[Available records — start]
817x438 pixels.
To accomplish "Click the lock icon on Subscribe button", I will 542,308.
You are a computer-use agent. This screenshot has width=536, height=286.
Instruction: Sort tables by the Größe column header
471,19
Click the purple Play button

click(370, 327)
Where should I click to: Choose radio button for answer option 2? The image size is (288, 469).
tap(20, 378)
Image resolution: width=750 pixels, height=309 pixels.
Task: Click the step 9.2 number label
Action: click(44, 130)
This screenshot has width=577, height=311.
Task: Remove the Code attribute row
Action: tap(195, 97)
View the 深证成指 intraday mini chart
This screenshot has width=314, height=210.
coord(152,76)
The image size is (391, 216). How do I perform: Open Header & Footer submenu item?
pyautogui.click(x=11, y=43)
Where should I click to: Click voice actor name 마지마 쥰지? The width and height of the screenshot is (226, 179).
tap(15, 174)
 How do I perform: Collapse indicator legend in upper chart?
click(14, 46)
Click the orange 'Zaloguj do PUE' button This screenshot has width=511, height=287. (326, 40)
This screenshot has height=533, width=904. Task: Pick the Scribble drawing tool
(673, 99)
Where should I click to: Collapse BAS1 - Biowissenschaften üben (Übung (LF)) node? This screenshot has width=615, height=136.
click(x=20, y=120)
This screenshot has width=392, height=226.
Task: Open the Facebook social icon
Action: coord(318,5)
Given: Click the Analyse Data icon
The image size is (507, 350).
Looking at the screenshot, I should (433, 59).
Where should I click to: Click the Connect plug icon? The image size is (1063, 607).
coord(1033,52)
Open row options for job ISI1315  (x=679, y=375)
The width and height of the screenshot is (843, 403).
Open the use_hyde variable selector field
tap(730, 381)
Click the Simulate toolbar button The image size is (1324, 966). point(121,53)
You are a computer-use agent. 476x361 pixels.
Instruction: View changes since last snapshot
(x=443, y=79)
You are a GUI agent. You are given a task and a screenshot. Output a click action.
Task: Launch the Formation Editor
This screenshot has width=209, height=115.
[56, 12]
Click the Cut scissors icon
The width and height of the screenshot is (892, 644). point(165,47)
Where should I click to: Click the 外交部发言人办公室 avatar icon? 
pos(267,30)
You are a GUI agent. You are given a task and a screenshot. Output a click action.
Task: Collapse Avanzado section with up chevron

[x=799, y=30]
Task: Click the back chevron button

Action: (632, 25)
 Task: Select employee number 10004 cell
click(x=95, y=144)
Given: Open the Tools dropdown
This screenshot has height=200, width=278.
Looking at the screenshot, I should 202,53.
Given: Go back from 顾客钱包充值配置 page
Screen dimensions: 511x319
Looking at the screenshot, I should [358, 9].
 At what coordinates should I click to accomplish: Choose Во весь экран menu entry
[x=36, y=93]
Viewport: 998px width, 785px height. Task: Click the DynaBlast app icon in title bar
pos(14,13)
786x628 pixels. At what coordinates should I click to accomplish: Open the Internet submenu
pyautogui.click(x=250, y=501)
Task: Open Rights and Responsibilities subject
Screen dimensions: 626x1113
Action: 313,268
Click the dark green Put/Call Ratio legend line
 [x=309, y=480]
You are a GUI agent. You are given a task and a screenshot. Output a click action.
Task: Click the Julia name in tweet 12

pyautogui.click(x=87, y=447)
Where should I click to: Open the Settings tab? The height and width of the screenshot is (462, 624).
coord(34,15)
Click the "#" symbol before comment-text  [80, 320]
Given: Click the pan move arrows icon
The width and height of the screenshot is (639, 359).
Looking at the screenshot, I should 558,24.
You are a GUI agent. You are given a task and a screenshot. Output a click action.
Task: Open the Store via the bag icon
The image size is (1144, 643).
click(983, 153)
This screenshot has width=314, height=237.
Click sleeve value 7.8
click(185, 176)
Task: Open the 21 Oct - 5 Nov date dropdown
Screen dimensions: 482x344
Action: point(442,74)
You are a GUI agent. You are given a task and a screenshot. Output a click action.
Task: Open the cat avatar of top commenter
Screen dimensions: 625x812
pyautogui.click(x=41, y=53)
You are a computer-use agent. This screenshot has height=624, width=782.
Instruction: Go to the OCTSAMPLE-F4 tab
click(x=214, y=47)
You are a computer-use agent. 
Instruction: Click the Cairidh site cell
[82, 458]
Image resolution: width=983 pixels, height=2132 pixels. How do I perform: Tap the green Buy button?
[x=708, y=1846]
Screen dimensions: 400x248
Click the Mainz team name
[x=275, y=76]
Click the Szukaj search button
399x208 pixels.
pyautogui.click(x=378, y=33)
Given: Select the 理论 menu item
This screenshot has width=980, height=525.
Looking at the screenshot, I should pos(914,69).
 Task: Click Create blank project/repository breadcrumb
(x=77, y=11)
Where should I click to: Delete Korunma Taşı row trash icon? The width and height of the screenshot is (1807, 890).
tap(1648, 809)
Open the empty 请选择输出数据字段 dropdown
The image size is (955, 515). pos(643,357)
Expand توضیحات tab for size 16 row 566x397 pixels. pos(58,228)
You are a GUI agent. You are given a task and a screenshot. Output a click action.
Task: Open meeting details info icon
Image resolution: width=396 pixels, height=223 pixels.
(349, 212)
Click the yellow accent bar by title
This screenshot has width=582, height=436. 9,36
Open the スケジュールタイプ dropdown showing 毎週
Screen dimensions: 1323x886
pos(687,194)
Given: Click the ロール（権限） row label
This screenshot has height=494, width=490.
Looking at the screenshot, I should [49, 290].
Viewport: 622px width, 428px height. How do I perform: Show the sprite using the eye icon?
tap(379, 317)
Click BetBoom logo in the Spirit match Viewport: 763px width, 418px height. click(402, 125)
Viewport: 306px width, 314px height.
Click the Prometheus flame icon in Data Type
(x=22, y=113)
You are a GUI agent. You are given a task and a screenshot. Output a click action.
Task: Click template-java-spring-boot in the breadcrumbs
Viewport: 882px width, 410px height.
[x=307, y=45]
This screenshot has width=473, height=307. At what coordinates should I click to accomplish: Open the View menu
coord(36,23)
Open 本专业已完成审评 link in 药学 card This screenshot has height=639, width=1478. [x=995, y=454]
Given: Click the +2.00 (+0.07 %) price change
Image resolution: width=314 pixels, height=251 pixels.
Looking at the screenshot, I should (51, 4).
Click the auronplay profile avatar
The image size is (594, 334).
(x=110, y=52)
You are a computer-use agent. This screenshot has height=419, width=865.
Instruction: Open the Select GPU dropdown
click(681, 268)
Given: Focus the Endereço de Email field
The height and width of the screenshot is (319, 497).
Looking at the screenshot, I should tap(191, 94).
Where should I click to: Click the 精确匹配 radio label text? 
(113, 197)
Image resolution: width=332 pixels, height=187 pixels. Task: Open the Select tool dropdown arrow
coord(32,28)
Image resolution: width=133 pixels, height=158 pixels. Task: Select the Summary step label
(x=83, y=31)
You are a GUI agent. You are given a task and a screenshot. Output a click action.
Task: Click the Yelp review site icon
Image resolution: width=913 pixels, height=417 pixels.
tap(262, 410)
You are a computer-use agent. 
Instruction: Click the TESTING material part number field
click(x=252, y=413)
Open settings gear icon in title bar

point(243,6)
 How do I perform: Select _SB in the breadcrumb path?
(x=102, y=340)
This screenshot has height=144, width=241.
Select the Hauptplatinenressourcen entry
[Available records — finish]
Wherever the word "computer" occurs in the data above, copy the line it sits in.

You are a computer-use agent. This screenshot has width=536, height=286.
You are a computer-use agent. 476x361 pixels.
You are a computer-use agent. This screenshot has height=624, width=782.
You are a computer-use agent. 
You are a computer-use agent. This screenshot has height=419, width=865.
You are a computer-use agent. 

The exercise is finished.